Revise all of the records below so that every "Output a click action" becomes "Return a click action", leaving everything else unchanged.

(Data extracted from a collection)

◇ ◇ ◇ ◇ ◇

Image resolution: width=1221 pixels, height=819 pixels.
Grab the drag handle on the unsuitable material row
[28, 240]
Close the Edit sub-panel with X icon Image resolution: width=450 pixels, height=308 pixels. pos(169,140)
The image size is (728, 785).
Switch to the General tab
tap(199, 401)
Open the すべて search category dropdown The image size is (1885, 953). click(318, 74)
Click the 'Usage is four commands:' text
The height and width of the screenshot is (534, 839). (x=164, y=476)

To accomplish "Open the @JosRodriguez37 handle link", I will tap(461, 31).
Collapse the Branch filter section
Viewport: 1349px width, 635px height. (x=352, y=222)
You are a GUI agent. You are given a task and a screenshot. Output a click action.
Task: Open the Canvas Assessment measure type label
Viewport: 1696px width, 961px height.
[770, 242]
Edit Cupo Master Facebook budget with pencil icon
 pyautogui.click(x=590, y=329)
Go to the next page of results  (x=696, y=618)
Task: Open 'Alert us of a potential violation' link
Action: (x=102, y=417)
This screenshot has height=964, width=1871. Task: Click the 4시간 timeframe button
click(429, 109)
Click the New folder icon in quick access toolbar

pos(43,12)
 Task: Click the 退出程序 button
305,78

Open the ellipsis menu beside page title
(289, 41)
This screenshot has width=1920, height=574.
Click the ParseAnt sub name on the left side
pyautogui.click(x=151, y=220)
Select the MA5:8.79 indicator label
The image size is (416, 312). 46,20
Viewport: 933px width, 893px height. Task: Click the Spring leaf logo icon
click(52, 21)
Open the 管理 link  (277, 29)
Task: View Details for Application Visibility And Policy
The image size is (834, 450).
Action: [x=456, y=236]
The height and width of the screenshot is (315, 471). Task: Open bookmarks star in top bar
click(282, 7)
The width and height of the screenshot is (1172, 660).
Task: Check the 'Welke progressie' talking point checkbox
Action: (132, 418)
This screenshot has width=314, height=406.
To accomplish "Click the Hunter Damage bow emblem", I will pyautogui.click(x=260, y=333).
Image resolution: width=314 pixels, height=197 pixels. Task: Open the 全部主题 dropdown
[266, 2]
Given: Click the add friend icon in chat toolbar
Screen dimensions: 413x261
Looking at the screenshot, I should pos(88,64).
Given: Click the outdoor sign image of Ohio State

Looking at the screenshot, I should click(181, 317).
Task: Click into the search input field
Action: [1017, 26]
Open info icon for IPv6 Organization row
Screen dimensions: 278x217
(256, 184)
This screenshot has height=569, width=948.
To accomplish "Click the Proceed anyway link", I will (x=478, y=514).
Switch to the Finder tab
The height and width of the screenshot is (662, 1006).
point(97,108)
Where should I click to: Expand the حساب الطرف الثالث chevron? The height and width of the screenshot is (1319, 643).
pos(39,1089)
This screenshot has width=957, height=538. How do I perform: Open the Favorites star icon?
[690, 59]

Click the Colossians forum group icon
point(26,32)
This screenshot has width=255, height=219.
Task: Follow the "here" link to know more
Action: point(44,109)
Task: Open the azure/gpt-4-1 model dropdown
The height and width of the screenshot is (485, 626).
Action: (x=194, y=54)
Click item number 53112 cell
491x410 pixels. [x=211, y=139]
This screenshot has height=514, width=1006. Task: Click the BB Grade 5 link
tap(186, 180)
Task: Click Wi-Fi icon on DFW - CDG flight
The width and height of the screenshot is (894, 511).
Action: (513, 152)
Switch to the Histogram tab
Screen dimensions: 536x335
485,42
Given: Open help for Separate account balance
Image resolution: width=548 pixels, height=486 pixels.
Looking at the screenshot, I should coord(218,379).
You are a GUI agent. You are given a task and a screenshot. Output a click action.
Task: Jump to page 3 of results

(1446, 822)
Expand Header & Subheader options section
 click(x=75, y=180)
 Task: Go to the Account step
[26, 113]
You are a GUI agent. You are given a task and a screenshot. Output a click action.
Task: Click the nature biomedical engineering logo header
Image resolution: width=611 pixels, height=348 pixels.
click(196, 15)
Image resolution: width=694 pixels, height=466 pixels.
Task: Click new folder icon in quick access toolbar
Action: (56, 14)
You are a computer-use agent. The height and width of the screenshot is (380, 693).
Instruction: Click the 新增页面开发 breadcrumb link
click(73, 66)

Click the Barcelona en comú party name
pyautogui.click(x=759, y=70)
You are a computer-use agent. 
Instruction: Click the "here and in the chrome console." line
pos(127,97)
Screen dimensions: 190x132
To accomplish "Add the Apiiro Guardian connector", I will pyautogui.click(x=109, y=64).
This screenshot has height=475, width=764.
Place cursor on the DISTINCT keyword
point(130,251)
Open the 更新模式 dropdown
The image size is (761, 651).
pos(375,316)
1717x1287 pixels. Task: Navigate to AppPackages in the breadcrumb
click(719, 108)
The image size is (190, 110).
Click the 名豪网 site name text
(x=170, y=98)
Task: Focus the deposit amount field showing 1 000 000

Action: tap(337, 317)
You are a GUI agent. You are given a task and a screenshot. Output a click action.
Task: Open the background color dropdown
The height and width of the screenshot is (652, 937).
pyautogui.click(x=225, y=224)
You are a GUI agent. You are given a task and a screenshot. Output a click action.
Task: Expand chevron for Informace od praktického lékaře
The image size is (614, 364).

◇ ◇ ◇ ◇ ◇

# EXPECTED ANSWER
Image resolution: width=1221 pixels, height=819 pixels.
Grab the drag handle on the unsuitable material row
[28, 240]
Close the Edit sub-panel with X icon Image resolution: width=450 pixels, height=308 pixels. pos(169,140)
The image size is (728, 785).
Switch to the General tab
tap(199, 401)
Open the すべて search category dropdown The image size is (1885, 953). click(318, 74)
Click the 'Usage is four commands:' text
The height and width of the screenshot is (534, 839). (x=164, y=476)

To accomplish "Open the @JosRodriguez37 handle link", I will tap(461, 31).
Collapse the Branch filter section
Viewport: 1349px width, 635px height. (x=352, y=222)
You are a GUI agent. You are given a task and a screenshot. Return a click action.
Task: Open the Canvas Assessment measure type label
Viewport: 1696px width, 961px height.
[770, 242]
Edit Cupo Master Facebook budget with pencil icon
 pyautogui.click(x=590, y=329)
Go to the next page of results  (x=696, y=618)
Task: Open 'Alert us of a potential violation' link
Action: (x=102, y=417)
This screenshot has height=964, width=1871. Task: Click the 4시간 timeframe button
click(429, 109)
Click the New folder icon in quick access toolbar

pos(43,12)
 Task: Click the 退出程序 button
305,78

Open the ellipsis menu beside page title
(289, 41)
This screenshot has width=1920, height=574.
Click the ParseAnt sub name on the left side
pyautogui.click(x=151, y=220)
Select the MA5:8.79 indicator label
The image size is (416, 312). 46,20
Viewport: 933px width, 893px height. Task: Click the Spring leaf logo icon
click(52, 21)
Open the 管理 link  (277, 29)
Task: View Details for Application Visibility And Policy
The image size is (834, 450).
Action: [x=456, y=236]
The height and width of the screenshot is (315, 471). Task: Open bookmarks star in top bar
click(282, 7)
The width and height of the screenshot is (1172, 660).
Task: Check the 'Welke progressie' talking point checkbox
Action: (132, 418)
This screenshot has width=314, height=406.
To accomplish "Click the Hunter Damage bow emblem", I will pyautogui.click(x=260, y=333).
Image resolution: width=314 pixels, height=197 pixels. Task: Open the 全部主题 dropdown
[266, 2]
Given: Click the add friend icon in chat toolbar
Screen dimensions: 413x261
Looking at the screenshot, I should pos(88,64).
Given: Click the outdoor sign image of Ohio State

Looking at the screenshot, I should click(181, 317).
Task: Click into the search input field
Action: [1017, 26]
Open info icon for IPv6 Organization row
Screen dimensions: 278x217
(256, 184)
This screenshot has height=569, width=948.
To accomplish "Click the Proceed anyway link", I will (x=478, y=514).
Switch to the Finder tab
The height and width of the screenshot is (662, 1006).
point(97,108)
Where should I click to: Expand the حساب الطرف الثالث chevron? The height and width of the screenshot is (1319, 643).
pos(39,1089)
This screenshot has width=957, height=538. How do I perform: Open the Favorites star icon?
[690, 59]

Click the Colossians forum group icon
point(26,32)
This screenshot has width=255, height=219.
Task: Follow the "here" link to know more
Action: point(44,109)
Task: Open the azure/gpt-4-1 model dropdown
The height and width of the screenshot is (485, 626).
Action: (x=194, y=54)
Click item number 53112 cell
491x410 pixels. [x=211, y=139]
This screenshot has height=514, width=1006. Task: Click the BB Grade 5 link
tap(186, 180)
Task: Click Wi-Fi icon on DFW - CDG flight
The width and height of the screenshot is (894, 511).
Action: (513, 152)
Switch to the Histogram tab
Screen dimensions: 536x335
485,42
Given: Open help for Separate account balance
Image resolution: width=548 pixels, height=486 pixels.
Looking at the screenshot, I should coord(218,379).
You are a GUI agent. You are given a task and a screenshot. Return a click action.
Task: Jump to page 3 of results

(1446, 822)
Expand Header & Subheader options section
 click(x=75, y=180)
 Task: Go to the Account step
[26, 113]
You are a GUI agent. You are given a task and a screenshot. Return a click action.
Task: Click the nature biomedical engineering logo header
Image resolution: width=611 pixels, height=348 pixels.
click(196, 15)
Image resolution: width=694 pixels, height=466 pixels.
Task: Click new folder icon in quick access toolbar
Action: (56, 14)
You are a computer-use agent. The height and width of the screenshot is (380, 693).
Instruction: Click the 新增页面开发 breadcrumb link
click(73, 66)

Click the Barcelona en comú party name
pyautogui.click(x=759, y=70)
You are a computer-use agent. 
Instruction: Click the "here and in the chrome console." line
pos(127,97)
Screen dimensions: 190x132
To accomplish "Add the Apiiro Guardian connector", I will pyautogui.click(x=109, y=64).
This screenshot has height=475, width=764.
Place cursor on the DISTINCT keyword
point(130,251)
Open the 更新模式 dropdown
The image size is (761, 651).
pos(375,316)
1717x1287 pixels. Task: Navigate to AppPackages in the breadcrumb
click(719, 108)
The image size is (190, 110).
Click the 名豪网 site name text
(x=170, y=98)
Task: Focus the deposit amount field showing 1 000 000

Action: tap(337, 317)
You are a GUI agent. You are given a task and a screenshot. Return a click action.
Task: Open the background color dropdown
The height and width of the screenshot is (652, 937).
pyautogui.click(x=225, y=224)
You are a GUI agent. You are given a task and a screenshot. Return a click action.
Task: Expand chevron for Informace od praktického lékaře
The image size is (614, 364).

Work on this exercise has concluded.